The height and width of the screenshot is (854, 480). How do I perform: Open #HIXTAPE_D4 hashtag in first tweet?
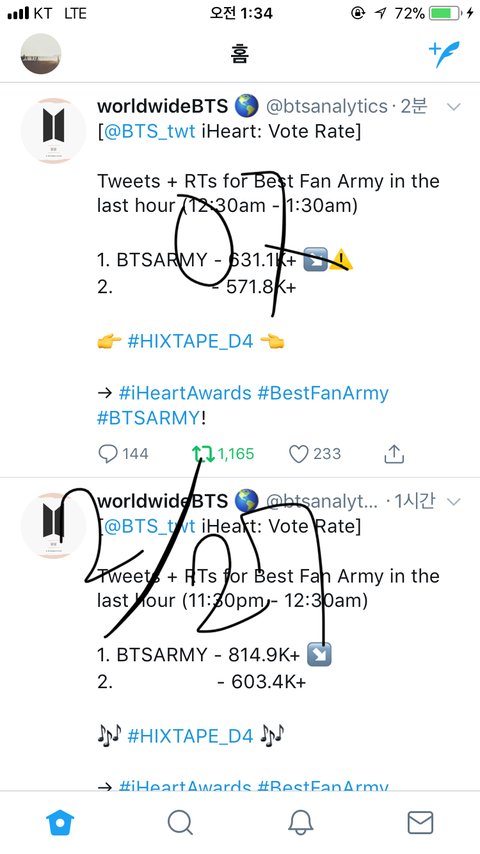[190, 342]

+===+

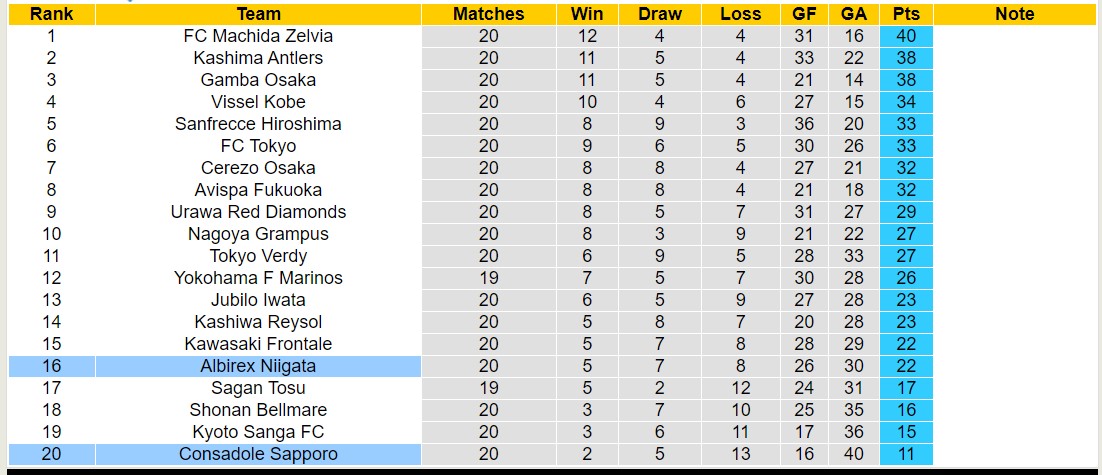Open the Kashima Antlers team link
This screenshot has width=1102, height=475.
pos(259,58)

+===+

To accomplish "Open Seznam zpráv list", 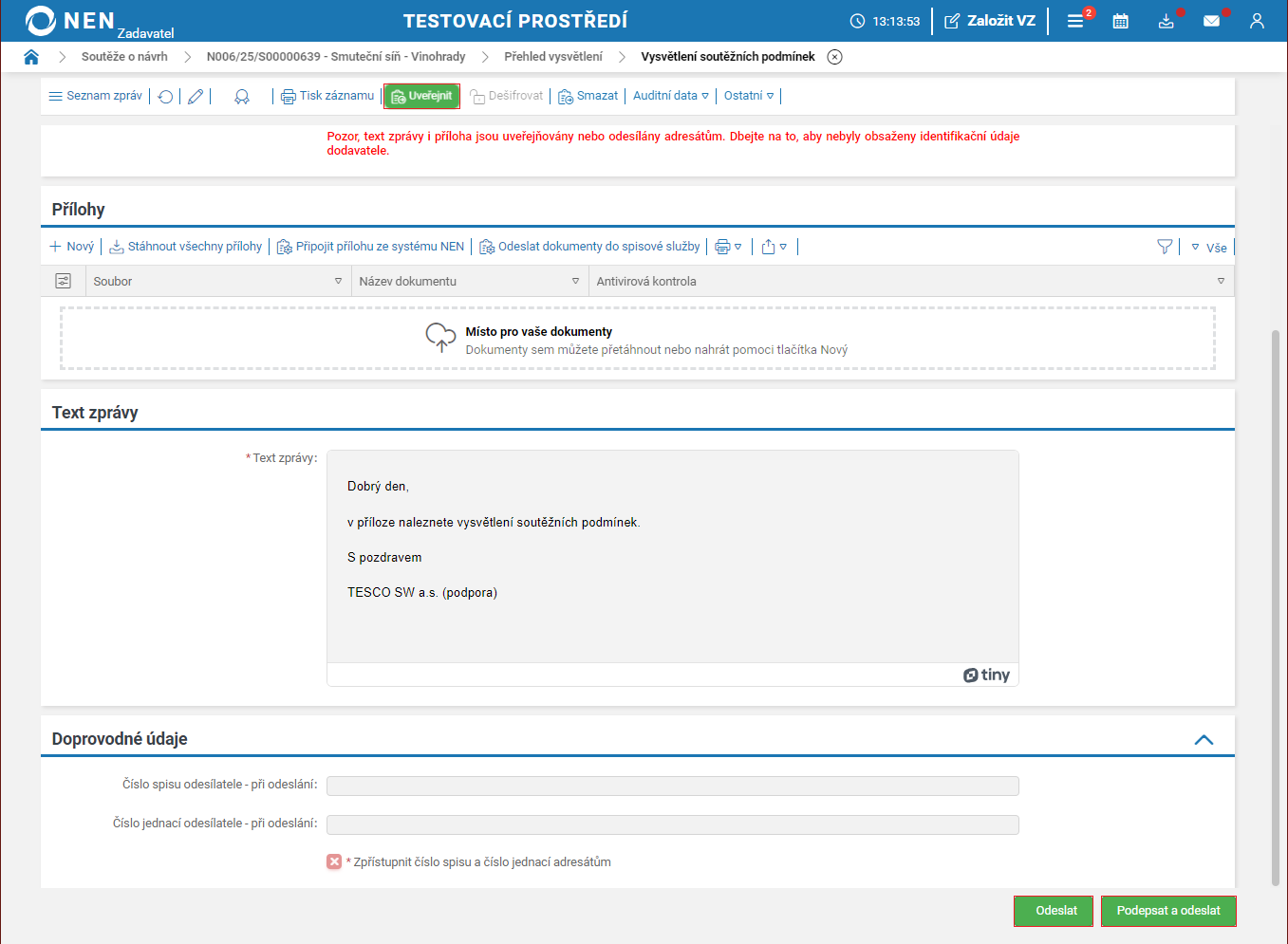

+===+

Rewrite the part that opens with the line containing "Open the Kashima Antlers team link" and closes with the line containing "pos(259,58)", replacing "team link" with "club page" and changing nothing else. Leave the pictures out of your answer.

* Exercise response:
Open the Kashima Antlers club page
This screenshot has width=1102, height=475.
pos(259,58)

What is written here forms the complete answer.